▶ [Problem requirements]: Write out the rows from the start of the rows through the line containing "click(78, 578)", including that line, exactly as they appear. Leave the pictures out of your answer.

Rows for locating text and elements

******************************

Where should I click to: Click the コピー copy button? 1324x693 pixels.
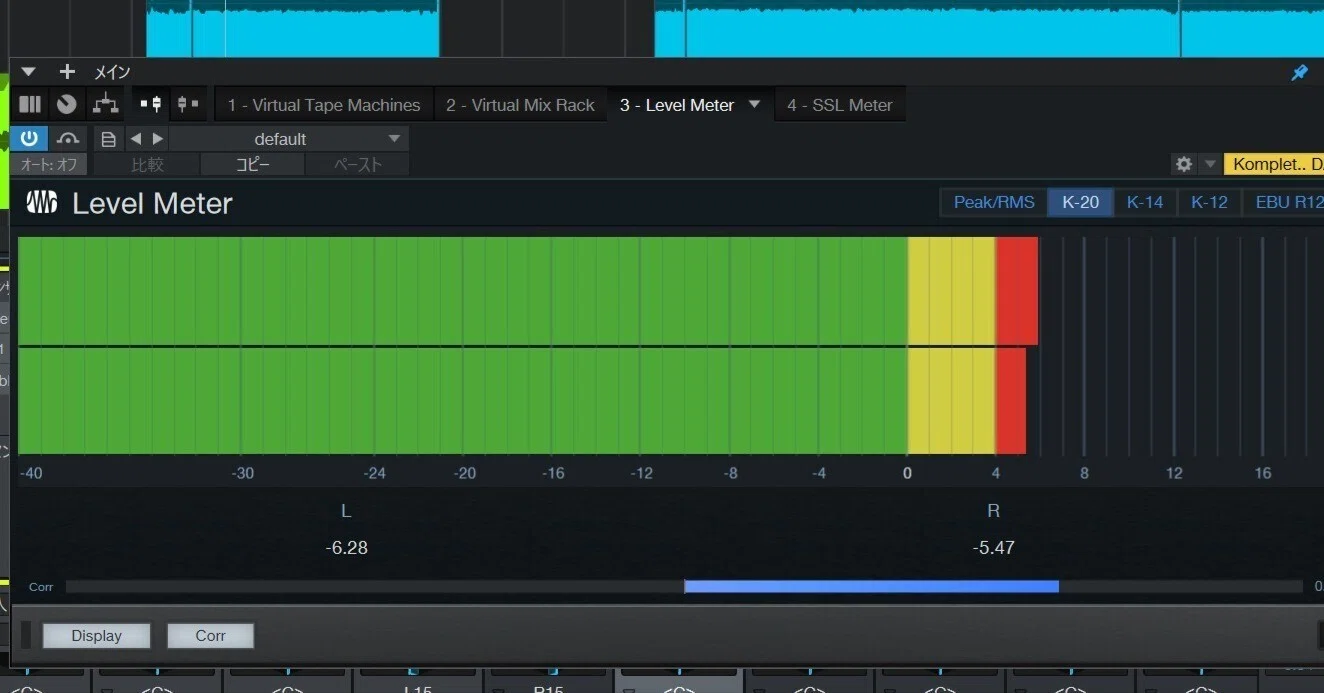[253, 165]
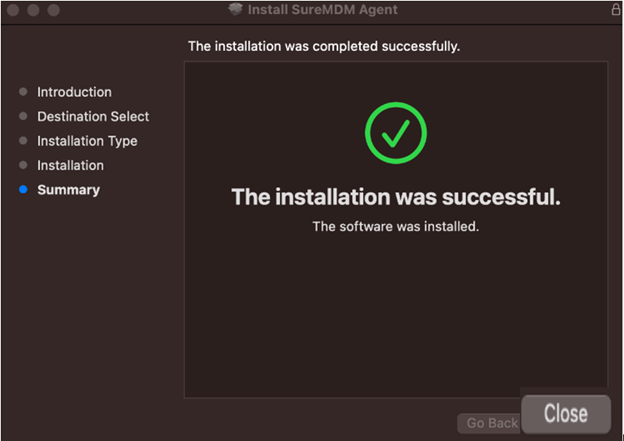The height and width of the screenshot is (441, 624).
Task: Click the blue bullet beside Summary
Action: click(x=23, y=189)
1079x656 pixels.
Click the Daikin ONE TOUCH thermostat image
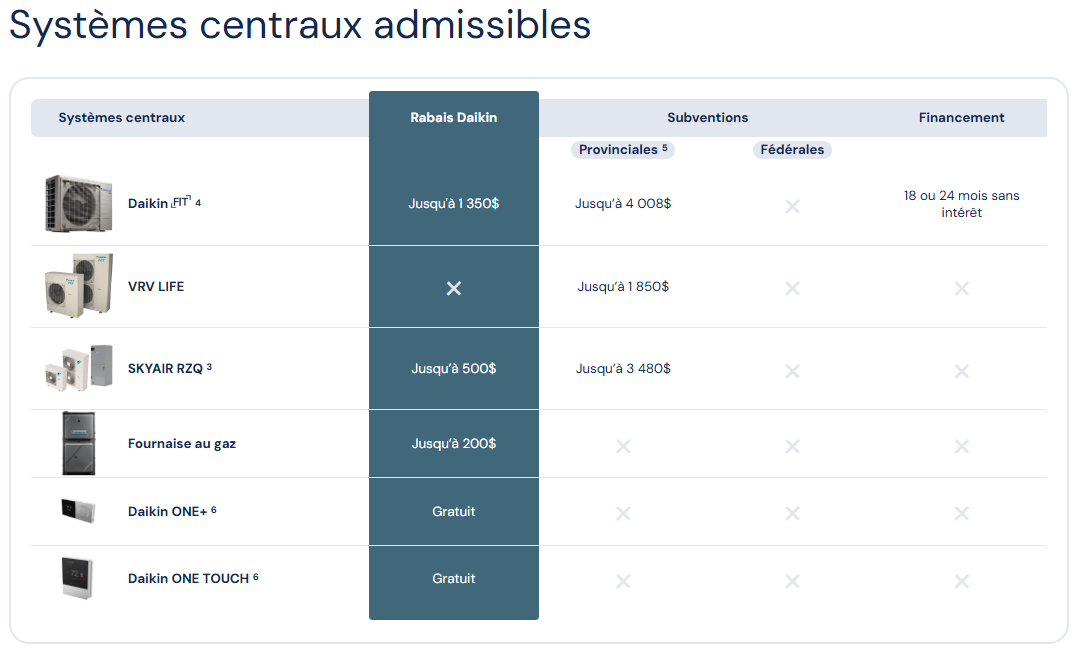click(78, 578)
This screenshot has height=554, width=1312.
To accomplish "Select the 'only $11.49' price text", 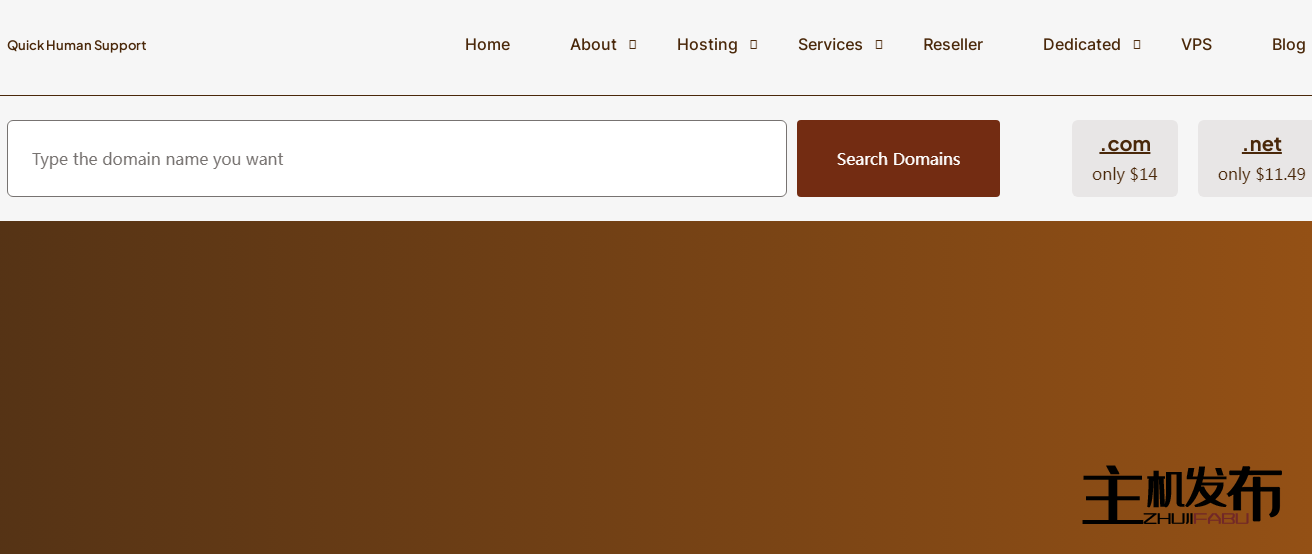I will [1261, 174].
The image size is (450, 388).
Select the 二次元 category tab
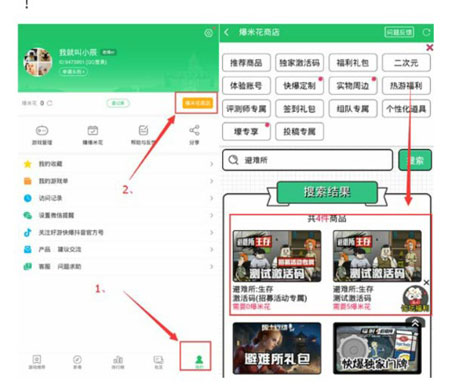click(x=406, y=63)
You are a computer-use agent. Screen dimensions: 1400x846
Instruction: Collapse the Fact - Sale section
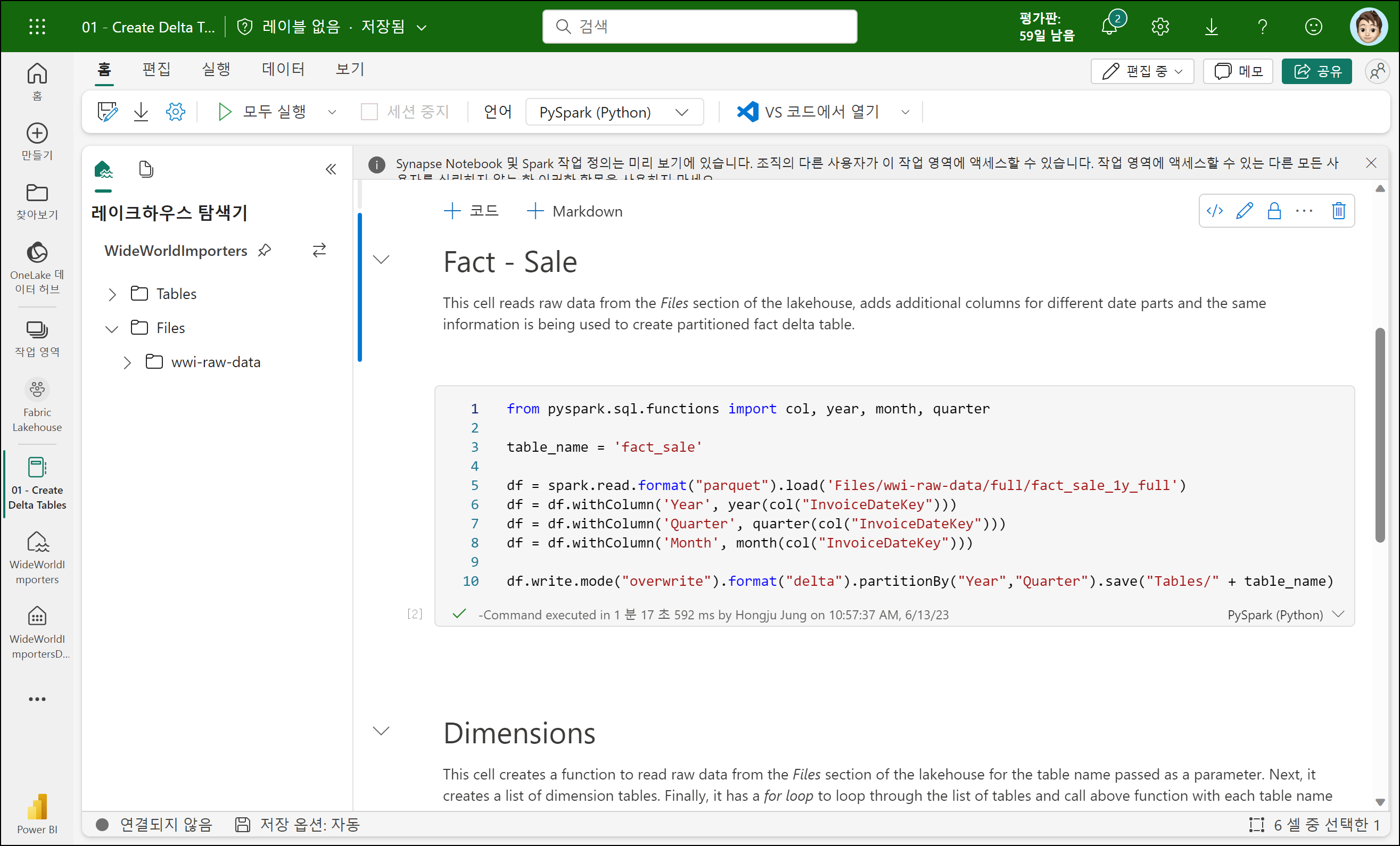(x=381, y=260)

******************************

▶ [Answer to the exercise]:
Where should I click to: Click the コピー copy button? 1324x693 pixels.
[253, 165]
The height and width of the screenshot is (441, 624).
Task: Click the blue bullet beside Summary
Action: click(x=23, y=189)
1079x656 pixels.
Click the Daikin ONE TOUCH thermostat image
click(78, 578)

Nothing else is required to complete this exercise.